Have you ever wondered about the ruins along Scarborough Beach in Narragansett, Rhode Island? These mysterious remnants have captured the hearts and imaginations of locals and tourists alike for generations. In this article, we delve into the rich history of the Scarborough Beach Ruins, otherwise known as the Windswept Mansion.
The Beginnings of the Scarborough Beach Ruins
The Scarborough Beach Ruins were once a magnificent mansion built in 1885 by a wealthy businessman, Edmund Davis. Davis was extremely wealthy because of the success of his father’s business. Perry Davis was Edmund’s father and he was known for creating “Perry Davis’s Vegetable Pain Killer” which was a mix of opium and alcohol. It was the first remedy for chronic pain and became extremely popular at the time for people hoping to treat colic, cholera, dysentery, and other problems. He made a fortune from the medicine and his fortune was passed down to Edmund.

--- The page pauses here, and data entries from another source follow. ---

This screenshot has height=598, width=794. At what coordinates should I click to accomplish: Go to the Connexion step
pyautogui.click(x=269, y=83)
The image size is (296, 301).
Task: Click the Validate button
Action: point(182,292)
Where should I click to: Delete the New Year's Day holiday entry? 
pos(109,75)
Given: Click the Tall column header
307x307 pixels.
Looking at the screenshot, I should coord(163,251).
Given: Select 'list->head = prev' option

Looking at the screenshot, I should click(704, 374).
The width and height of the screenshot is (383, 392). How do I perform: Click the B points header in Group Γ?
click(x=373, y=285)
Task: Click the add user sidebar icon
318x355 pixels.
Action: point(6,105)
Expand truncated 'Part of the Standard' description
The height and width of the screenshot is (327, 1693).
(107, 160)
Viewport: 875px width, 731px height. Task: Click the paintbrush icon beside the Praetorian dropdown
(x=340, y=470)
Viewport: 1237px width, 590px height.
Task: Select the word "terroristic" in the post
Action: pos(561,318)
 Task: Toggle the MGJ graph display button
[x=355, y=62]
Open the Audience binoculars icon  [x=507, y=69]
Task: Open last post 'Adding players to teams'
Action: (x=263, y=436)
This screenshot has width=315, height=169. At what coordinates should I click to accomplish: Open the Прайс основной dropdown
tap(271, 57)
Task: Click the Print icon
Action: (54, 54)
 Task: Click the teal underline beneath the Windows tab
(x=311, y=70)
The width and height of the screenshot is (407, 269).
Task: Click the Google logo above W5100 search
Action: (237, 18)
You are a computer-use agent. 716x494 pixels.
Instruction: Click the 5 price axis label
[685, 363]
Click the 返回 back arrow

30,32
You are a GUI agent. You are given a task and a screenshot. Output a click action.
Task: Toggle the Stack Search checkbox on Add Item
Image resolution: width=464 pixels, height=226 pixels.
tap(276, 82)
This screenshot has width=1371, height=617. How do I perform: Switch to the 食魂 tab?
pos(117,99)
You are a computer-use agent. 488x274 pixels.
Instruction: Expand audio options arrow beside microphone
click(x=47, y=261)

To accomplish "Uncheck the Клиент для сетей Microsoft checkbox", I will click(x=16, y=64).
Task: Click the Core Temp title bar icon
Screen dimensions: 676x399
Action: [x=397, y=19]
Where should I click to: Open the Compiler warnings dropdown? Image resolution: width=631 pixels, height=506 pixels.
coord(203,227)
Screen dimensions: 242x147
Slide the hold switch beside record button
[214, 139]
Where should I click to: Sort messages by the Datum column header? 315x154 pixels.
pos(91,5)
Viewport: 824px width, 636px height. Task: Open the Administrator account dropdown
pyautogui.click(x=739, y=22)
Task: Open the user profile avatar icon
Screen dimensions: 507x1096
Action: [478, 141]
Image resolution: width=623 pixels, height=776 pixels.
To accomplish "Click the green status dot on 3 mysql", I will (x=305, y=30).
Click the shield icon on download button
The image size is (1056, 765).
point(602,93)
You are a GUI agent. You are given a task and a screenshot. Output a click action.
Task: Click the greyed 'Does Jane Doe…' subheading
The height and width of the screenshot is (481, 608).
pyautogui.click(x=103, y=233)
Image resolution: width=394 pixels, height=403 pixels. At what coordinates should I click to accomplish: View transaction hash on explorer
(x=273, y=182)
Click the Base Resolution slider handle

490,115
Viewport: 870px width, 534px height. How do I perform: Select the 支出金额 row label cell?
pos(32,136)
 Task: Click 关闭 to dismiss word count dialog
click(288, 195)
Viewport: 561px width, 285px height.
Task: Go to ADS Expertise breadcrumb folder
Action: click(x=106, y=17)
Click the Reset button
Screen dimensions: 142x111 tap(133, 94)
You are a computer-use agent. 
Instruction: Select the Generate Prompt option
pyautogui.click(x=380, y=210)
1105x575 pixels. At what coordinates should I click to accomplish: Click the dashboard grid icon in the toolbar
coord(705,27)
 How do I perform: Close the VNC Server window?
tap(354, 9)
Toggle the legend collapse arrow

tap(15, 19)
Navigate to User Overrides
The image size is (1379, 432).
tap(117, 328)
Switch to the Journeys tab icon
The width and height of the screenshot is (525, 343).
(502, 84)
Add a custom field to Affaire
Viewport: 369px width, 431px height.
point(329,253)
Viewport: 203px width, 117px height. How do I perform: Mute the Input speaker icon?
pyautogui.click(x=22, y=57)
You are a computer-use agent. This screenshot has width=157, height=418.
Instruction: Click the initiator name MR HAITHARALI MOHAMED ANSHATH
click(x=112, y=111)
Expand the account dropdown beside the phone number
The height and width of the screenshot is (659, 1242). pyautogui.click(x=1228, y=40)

Edmund commissioned the construction of the Windswept Mansion as a summer home for his family. The mansion was designed to be a grand and luxurious retreat, complete with stunning views of the ocean and the surrounding countryside. It featured a whopping 21 rooms that included 5 bedrooms, a kitchen, laundry and pantry, living spaces, and servants’ quarters. Windswept was one of the largest homes in the area at the time.
From Home to Restaurant
After over 40 years of being owned and loved by the Davis family, the mansion was eventually sold. Elizabeth Foster Stewart sold Paul and Alfred Castiglione the estate in 1939. The Town of Narragansett valued the property at $45,000 and it now spanned 18 acres. The property was going to be used as a restaurant, according to the Castigliones.
Cobb’s by the Sea’s menu offered broiled filet mignon for $2.25, broiled lobster for $1.75, and a Sunday supper for $1.25 that included a choice of soup, juice, salad, and a lobster patty along with two seasonal vegetables, dinner rolls, dessert, and coffee. The term “Cobbs Restaurant” was painted in bold white letters on the carriage house top, according to locals. A representation of the house could be seen on the menu cover.
Changing Hands and Burning Down
The Lownes family purchased the property in 1952. Many locals know the home as being the home where the Lownes’ lived. They enjoyed the home for many years but eventually stopped spending much time there. During its latter years, vandals harmed the vacant property and set fire to it three times in a row. The home was damaged the first two times but was repaired, but the third fire completely destroyed it. In 1974, the home was demolished.
In order to prevent the area from being built for opulent condominiums, the State of Rhode Island purchased the property in 1980. It is now part of public land and is known as Black Point. The Black Point Trail leads visitors right to the ruins. For this reason, the old home ruins on Scarborough Beach are sometimes also referred to as the Black Point Ruins.